Exercise prompt
Whenever the word "computer" turns up in a line below, that line should be copied.

Given records

= = = =

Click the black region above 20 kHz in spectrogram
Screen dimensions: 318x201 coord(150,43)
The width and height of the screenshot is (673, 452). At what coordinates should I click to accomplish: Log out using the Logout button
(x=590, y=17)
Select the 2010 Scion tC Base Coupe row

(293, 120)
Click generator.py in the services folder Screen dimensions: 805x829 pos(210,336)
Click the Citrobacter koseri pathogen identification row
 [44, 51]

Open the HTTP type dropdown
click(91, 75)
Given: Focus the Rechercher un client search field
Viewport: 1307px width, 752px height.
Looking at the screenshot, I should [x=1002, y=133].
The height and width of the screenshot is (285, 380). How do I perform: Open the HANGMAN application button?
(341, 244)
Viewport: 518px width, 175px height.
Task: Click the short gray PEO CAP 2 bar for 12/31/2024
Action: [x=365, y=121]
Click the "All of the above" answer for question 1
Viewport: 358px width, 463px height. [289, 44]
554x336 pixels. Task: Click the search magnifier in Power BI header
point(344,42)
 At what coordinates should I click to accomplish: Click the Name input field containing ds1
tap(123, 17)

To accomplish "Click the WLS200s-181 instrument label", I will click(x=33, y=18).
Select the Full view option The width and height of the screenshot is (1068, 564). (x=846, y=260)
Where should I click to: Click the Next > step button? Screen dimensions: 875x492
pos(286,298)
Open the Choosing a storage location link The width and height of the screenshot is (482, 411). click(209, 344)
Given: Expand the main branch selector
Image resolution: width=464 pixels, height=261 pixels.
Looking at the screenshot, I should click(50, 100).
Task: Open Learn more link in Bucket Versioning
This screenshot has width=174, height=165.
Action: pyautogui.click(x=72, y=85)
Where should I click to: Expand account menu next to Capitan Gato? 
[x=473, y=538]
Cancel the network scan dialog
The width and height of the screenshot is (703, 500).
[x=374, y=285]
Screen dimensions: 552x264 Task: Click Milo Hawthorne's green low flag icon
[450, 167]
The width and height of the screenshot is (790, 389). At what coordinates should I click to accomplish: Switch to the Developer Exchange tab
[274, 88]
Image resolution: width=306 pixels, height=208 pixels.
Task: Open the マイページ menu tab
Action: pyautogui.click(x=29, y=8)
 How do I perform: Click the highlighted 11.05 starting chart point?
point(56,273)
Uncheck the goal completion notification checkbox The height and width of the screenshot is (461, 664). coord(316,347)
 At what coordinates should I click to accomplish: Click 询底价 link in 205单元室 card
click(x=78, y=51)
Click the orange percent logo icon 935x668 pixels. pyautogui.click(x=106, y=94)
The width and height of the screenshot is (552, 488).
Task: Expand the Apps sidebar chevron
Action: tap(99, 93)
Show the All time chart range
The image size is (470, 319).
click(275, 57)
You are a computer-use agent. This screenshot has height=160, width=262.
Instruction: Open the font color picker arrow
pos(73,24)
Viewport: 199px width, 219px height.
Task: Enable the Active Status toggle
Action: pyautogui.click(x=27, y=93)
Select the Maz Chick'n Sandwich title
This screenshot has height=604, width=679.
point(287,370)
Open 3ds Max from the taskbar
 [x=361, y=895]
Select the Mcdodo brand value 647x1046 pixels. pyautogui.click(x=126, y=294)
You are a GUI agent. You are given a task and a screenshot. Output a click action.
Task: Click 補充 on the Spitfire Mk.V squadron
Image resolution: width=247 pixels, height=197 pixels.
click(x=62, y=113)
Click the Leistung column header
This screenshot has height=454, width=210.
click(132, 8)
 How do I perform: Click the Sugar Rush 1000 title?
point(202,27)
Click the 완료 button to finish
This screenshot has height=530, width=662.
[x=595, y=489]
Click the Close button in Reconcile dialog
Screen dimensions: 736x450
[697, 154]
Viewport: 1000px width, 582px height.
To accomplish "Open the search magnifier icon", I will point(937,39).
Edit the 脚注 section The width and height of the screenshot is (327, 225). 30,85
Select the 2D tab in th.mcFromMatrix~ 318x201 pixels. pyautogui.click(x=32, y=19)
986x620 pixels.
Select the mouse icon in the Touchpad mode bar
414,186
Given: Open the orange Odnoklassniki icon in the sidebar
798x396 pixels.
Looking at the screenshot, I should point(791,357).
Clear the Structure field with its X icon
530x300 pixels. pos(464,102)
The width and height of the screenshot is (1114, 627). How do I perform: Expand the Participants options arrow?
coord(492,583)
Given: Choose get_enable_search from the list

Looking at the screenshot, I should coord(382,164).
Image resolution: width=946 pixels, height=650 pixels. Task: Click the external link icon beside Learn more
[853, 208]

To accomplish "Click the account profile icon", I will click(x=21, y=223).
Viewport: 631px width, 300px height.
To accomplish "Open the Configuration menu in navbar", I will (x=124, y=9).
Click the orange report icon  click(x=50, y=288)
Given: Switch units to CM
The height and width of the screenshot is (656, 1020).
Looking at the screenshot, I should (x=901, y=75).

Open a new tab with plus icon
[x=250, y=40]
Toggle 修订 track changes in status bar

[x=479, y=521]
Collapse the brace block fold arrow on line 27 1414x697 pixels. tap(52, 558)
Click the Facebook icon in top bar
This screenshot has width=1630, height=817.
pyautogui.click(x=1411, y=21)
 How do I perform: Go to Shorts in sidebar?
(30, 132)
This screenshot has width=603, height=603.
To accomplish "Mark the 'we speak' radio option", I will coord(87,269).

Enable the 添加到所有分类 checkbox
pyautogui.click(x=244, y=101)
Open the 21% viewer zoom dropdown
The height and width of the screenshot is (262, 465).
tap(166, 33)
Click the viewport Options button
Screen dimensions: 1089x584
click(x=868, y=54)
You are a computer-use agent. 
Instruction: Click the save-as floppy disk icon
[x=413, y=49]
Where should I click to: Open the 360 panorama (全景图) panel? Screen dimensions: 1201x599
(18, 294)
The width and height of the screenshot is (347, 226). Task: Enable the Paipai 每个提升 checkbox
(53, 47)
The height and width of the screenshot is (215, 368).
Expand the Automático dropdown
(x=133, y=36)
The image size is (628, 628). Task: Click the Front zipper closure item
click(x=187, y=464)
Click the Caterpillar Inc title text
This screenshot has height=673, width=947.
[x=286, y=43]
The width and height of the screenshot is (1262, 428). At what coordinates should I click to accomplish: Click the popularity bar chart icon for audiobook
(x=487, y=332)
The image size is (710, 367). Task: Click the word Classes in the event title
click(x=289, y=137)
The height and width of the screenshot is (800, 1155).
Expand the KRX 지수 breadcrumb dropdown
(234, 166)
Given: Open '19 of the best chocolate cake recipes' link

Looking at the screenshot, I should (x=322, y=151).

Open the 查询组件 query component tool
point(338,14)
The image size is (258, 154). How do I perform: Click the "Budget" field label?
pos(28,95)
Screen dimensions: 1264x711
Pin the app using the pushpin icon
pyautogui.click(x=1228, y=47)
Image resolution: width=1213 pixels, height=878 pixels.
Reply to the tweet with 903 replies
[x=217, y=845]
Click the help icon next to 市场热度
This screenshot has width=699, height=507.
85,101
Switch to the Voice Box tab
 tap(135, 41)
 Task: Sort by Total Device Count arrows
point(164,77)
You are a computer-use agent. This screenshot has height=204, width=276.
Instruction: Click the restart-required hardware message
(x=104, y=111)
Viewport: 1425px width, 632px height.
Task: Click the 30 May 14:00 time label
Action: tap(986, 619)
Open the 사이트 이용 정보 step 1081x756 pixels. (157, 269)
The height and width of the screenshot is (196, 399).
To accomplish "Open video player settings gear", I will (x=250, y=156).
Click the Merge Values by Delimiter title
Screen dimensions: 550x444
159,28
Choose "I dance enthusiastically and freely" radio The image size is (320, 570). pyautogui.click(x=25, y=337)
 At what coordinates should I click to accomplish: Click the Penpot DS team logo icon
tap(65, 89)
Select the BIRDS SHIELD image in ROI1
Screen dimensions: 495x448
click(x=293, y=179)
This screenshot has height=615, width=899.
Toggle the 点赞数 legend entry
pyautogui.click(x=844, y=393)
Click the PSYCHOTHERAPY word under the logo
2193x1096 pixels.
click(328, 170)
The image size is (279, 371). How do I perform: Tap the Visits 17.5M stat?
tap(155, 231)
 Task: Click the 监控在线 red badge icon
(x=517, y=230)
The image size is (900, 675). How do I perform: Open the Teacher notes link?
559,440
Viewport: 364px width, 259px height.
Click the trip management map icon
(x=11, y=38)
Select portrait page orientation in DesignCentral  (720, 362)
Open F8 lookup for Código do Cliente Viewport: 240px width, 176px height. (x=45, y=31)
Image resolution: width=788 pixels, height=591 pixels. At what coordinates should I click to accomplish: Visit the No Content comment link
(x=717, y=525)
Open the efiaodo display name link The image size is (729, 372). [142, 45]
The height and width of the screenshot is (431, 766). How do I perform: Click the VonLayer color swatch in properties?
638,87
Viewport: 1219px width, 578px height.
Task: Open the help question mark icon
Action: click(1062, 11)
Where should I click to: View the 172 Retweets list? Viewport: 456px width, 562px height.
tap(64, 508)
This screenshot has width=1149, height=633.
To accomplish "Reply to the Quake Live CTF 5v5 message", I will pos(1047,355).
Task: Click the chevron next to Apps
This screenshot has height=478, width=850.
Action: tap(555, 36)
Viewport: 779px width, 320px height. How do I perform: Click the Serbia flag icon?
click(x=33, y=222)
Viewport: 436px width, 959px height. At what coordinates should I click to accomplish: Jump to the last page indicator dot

= = = =

Exercise answer
You are a computer-use agent. This screenshot has height=160, width=262.
You are a computer-use agent. 
You are a computer-use agent. This screenshot has height=204, width=276.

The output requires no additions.